Is it a grip? The OED defines a “grip” as “a part or attachment by which something is held in the hand”; so yes, it probably is.

Is it a pistol-grip? Is there sufficient resemblance to the grip of a paradigm pistol (say, a 1911) that it is clearly analogous? The police seem to be arguing that it is, in that it can be held in more-or-less the same way.

An SL8 thumbhole stock is at best an imperfect analogue to a true pistol-grip:

The “look” isn’t that of a pistol-grip; there is no obvious resemblance.

The similarity in how it is held is only approximate. When I hold my pistol, I do it so that the bones of the forearm are in line with the barrel. I can’t hold my SL8 via the thumb-hole to achieve the same thing.

Note that other rifles falling foul of this change may not fail this test. A Dragunov grip, for example, is fairly pistol-like by these criteria.

In passing (and as mentioned in my previous post), I think it’s pretty clear that fore-grips fail the test of being “pistol-like”, in that they are not adjacent to the trigger, not designed to be held by the trigger hand, and bear no obvious resemblance to the grip of a “paradigm” pistol.

Is it free standing? Richard has already exercised this question pretty-well. If it has multiple points of attachment, by design, at top and bottom then it cannot be said to be free-standing.

Is it “military pattern”? Is it a design used in military rifles?
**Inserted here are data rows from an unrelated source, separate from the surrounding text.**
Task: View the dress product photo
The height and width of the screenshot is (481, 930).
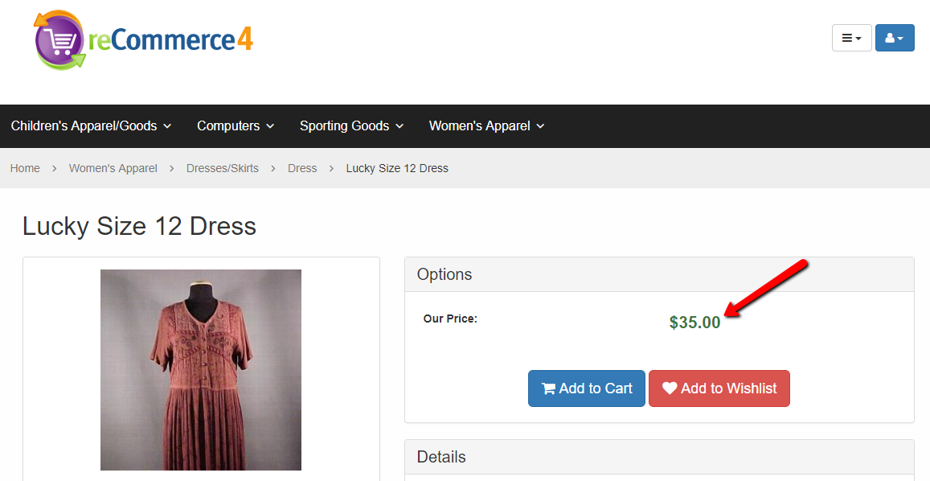Action: click(x=201, y=370)
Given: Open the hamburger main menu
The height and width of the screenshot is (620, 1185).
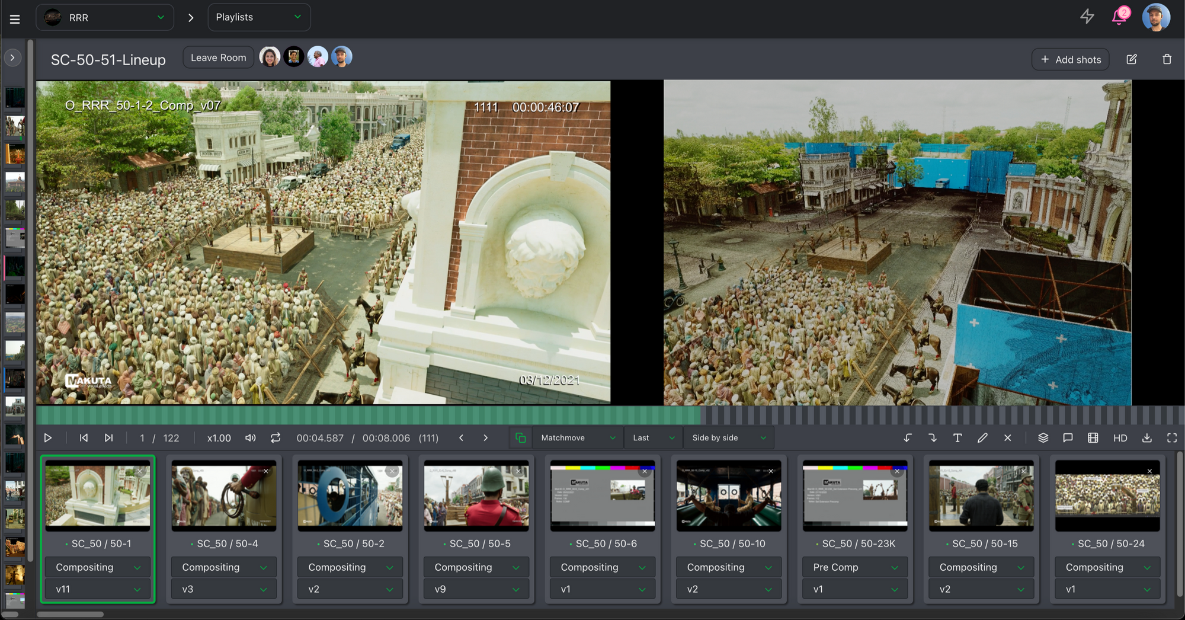Looking at the screenshot, I should click(x=15, y=19).
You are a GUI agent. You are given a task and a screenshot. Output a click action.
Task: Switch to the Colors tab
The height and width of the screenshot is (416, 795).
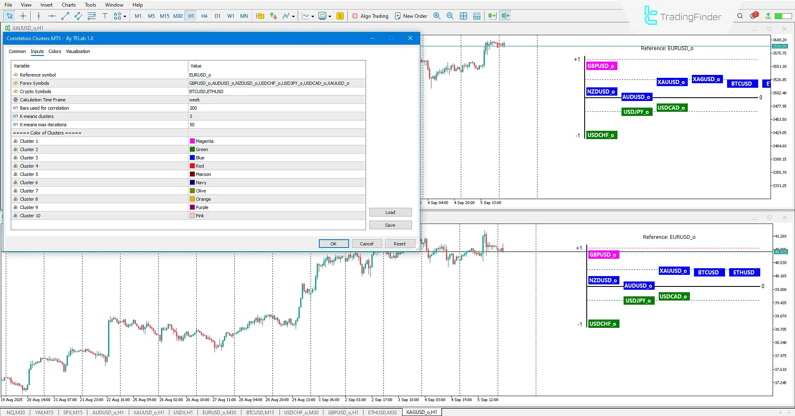coord(55,52)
I’m not aware of any rifle widely issued to military forces that has a thumbhole stock, in which case a thumbhole stock is not “military pattern”

So an SL8 thumbhole is a grip, may or may not be a pistol grip, but is clearly neither free-standing nor military-pattern. Richard’s case should prevail on points 3 and 4 at least.

Anonymous said...

Thumbhole stocks are not "free standing". End of story; does not meet the requiremnts of the Arms Act.

Anonymous said...

Gotta say I respect what youre doing here Richard, all of my current firearms have thumbhole or dragunov-sytle stocks, as I find them far more comfortable to carry and shoot during long trips in the field.

It is disappointing to learn the police are trying to reclassify these stocks, as lawful firearm owners and enthustiasts we seem to be bung in together with any nutter or criminal who uses a firearm, and I can assume the recent random shootings in Napier and Canterbury are not helping our cause.

We end up facing restrictions on our hobby while the criminals continue to break the law.

Reclassifying a cosmetic component of a firearm isnt going to change its overall capability, not to mention criminals favour sawn-off or sporting weapons which are illegal by way of theft or modification anyway.

This lawmongering is not going to affect criminals in the slightest and it frustrates me that those in power are too naive and ignorant to see this.